The next day he had a private interview with the actor, a thoughtful and humorous fellow a little older than the others, a little down on his luck; it might well have been another, but Martin wanted only him. And in Martin’s vest and jacket, with his hair combed back off his forehead, with Martin’s habit of thrusting a hand in his pants pocket and jiggling loose change, he really did, in a way, at a short distance, look like Martin, though anyone could see it was only an actor. In the course of the day Martin explained to the man, whose name was John Painter, everything he needed to know: the habits of Martin’s day, the morning meetings with the manager, his favorite soup.

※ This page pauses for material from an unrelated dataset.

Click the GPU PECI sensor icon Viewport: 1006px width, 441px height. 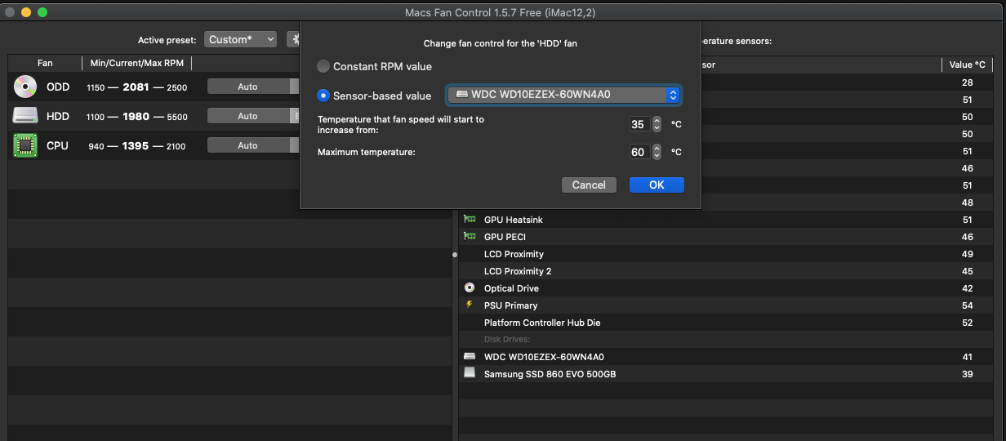pyautogui.click(x=470, y=237)
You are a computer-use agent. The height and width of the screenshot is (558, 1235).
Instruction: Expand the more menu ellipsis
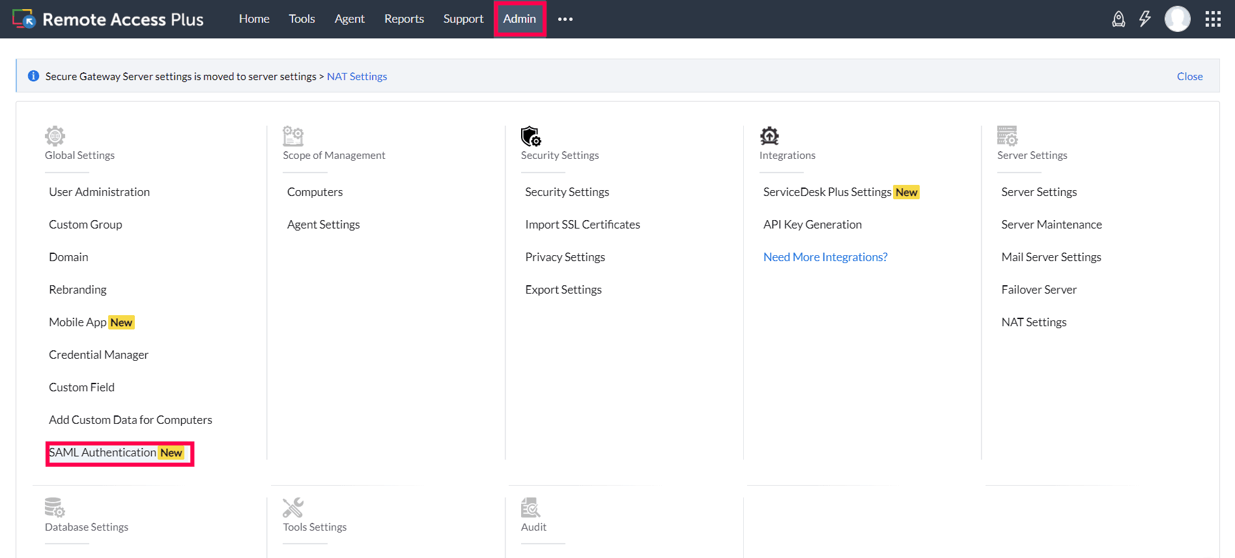point(565,19)
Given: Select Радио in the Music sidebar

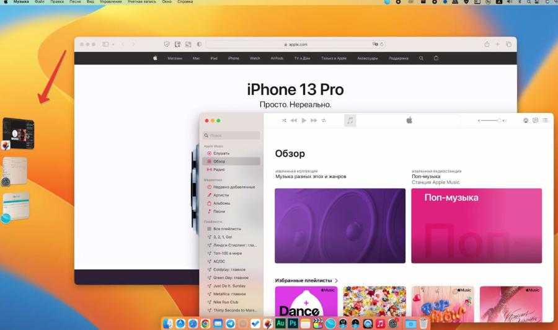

Of course the idea wasn’t to fool anyone, but only to complete the cast of characters. During the afternoon he took Painter with him on his rounds, pointing out an attractive courtyard dwelling on the twenty-sixth floor that he might wish to occupy, lingering over a wooden Indian who raised a cigar to his mouth and blew a thick, slowly turning smoke ring, presenting the actor with a key to the boiler room. In the evening Martin took the elevator down to the department store and wandered among the deserted, brightly lit aisles before stopping at the clothing department to buy a shirt collar.

The next morning he went down early to buy his paper in the lobby and wait for the barbershop to open. In the barber’s chair he closed his eyes for a moment and at once he was back in the Vanderlyn: his bellboy jacket felt tight around the chest, luggage creaked, buzzers rang, from the street came a clatter of wheels and hooves. He would transfer the title of the Vanderlyn to Emmeline Vernon, she could do with it as she liked. At breakfast he read his paper over steak and eggs, then folded it twice and left it beside his plate. He pushed back his chair and nodded at the three dream-women, who were just then entering with their demon-smiles, and as he stood up there rose to his nostrils a faint, pleasant odor of violet water and scented soap from his close-shaved cheeks.

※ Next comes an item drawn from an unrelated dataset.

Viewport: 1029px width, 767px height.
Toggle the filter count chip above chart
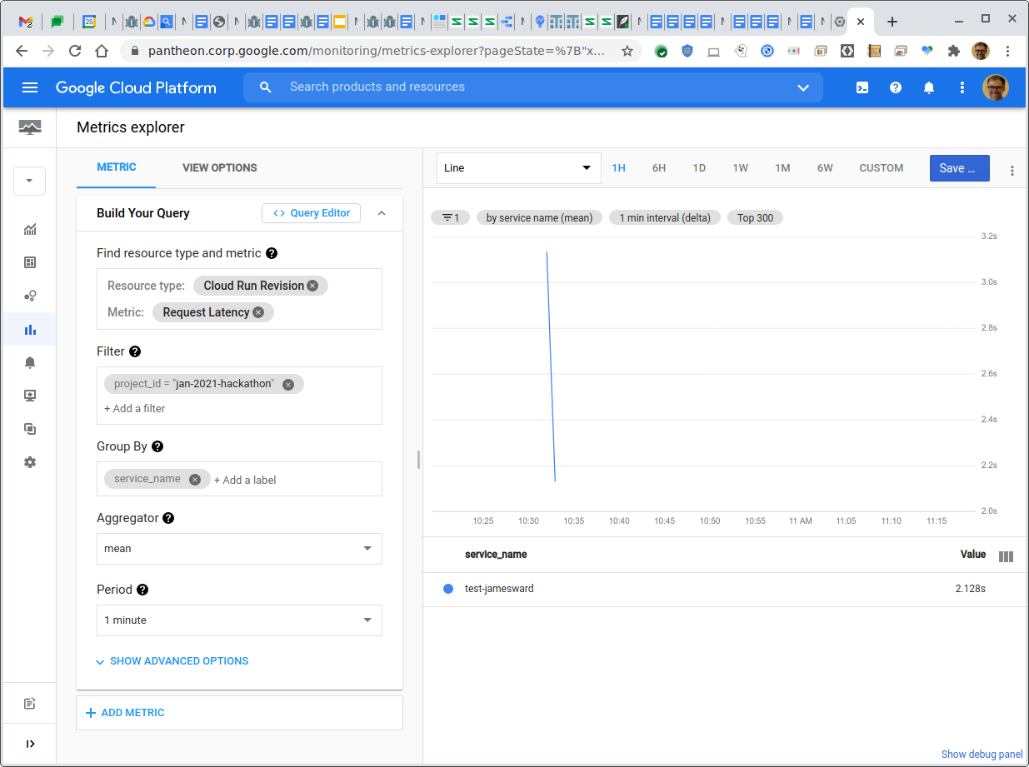pyautogui.click(x=451, y=217)
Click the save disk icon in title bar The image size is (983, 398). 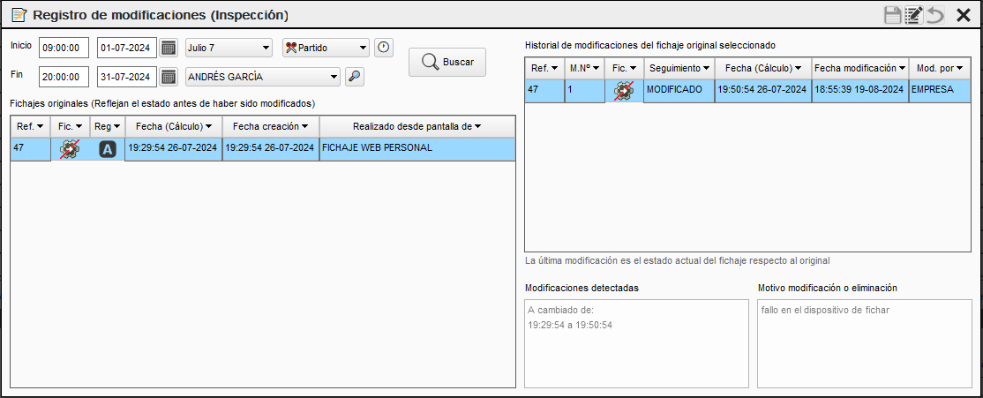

He walked through the lobby to the heavy glass entrance doors, and when he pushed one open he stopped: the light was so bright that he had to shut his eyes, even though at this early hour he stood in the building’s shade. Suns danced in the red of his closed eyes. He hadn’t left the Grand Cosmo for a long time.

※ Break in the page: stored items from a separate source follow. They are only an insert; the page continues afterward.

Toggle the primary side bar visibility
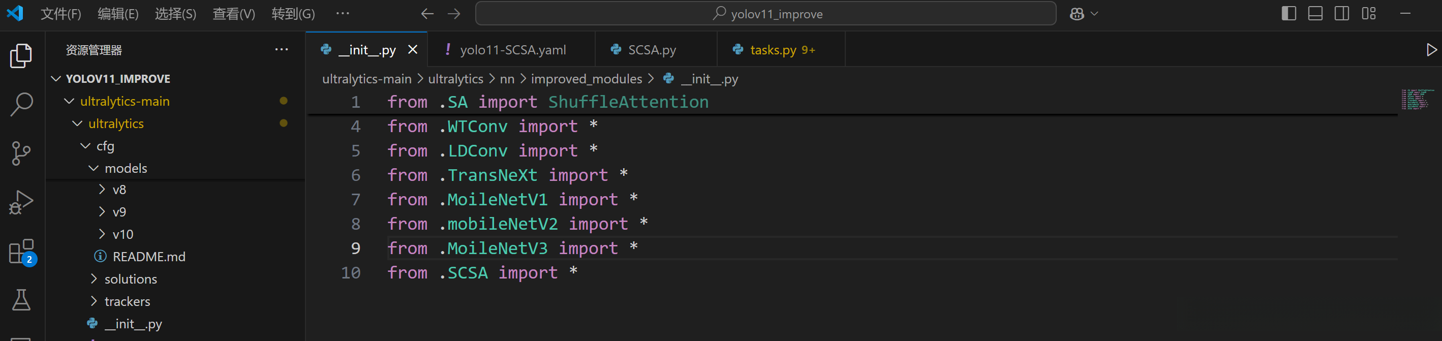 [x=1289, y=13]
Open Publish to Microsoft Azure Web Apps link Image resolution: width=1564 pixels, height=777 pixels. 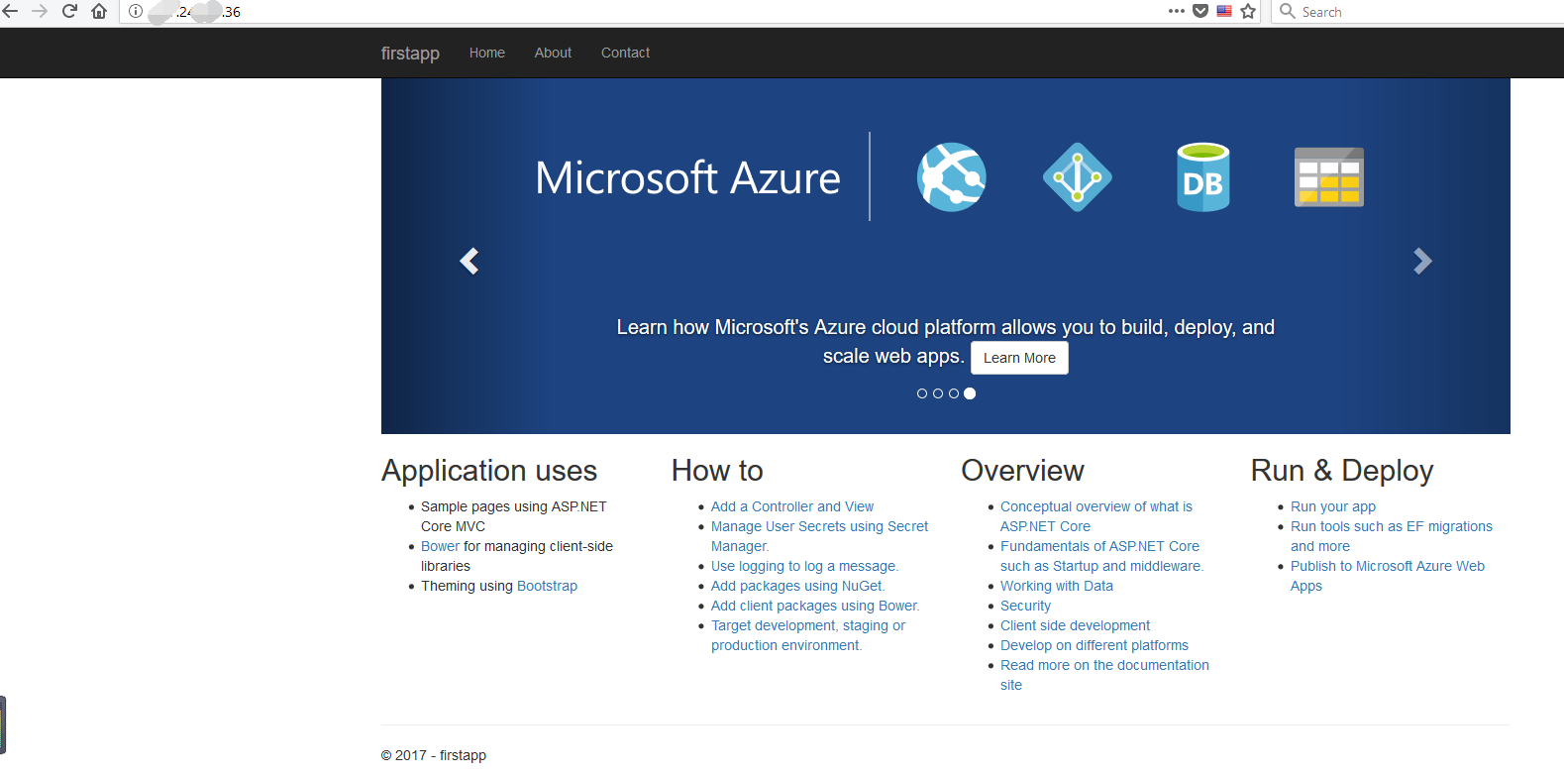[1387, 566]
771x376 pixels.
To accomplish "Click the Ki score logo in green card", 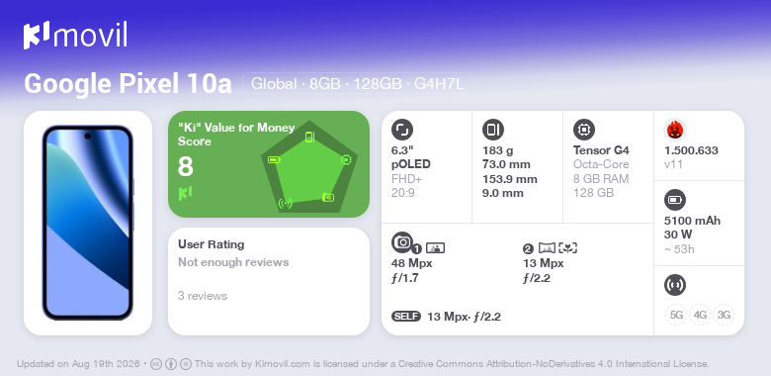I will (185, 193).
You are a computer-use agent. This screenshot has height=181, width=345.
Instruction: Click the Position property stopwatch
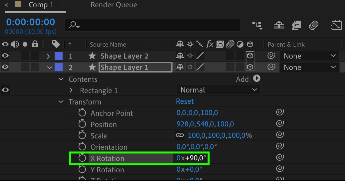pos(82,124)
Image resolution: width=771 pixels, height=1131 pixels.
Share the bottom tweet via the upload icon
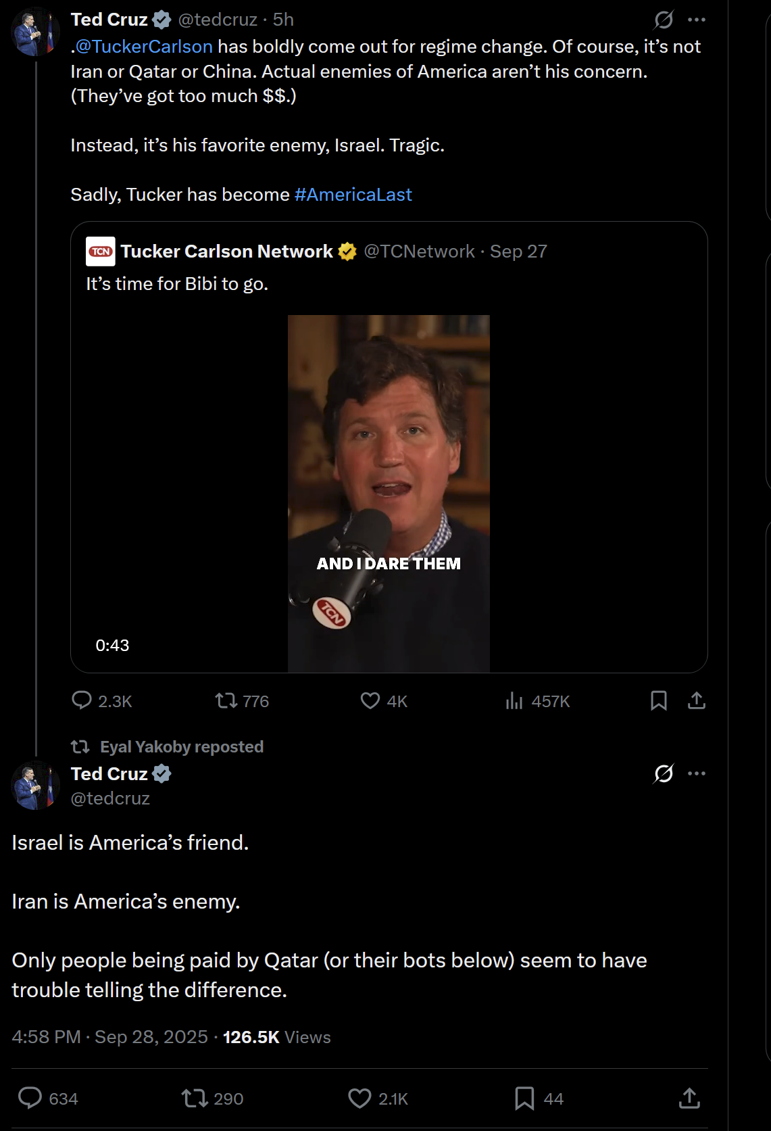pyautogui.click(x=689, y=1099)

Carefully shading his eyes he made his way down the steps and across the light-filled warm shade of the avenue to the low wall of the park. On a dark green bench a white-haired woman in a black dress sat feeding pigeons from a paper bag. The fat sleek birds strutted about with their chests stuck out, their shot-silk throats shimmering pink and green. Martin entered the park and walked along a sunny-and-shady path matted with blackish-brown leaves. Through the trees he could see flashes of the river. After a while he stepped off the path onto a downward slope, into green-black shade spattered with spots of sun. Only then did he look up: through branches crowded with little green leaves he saw a patch of blue — a blue so blue, so richly and strangely blue, that it seemed the kind of blue you might find in pictures of castles in books of fairy tales, after you peeled away the crackly thin paper. It occurred to Martin that it was early spring.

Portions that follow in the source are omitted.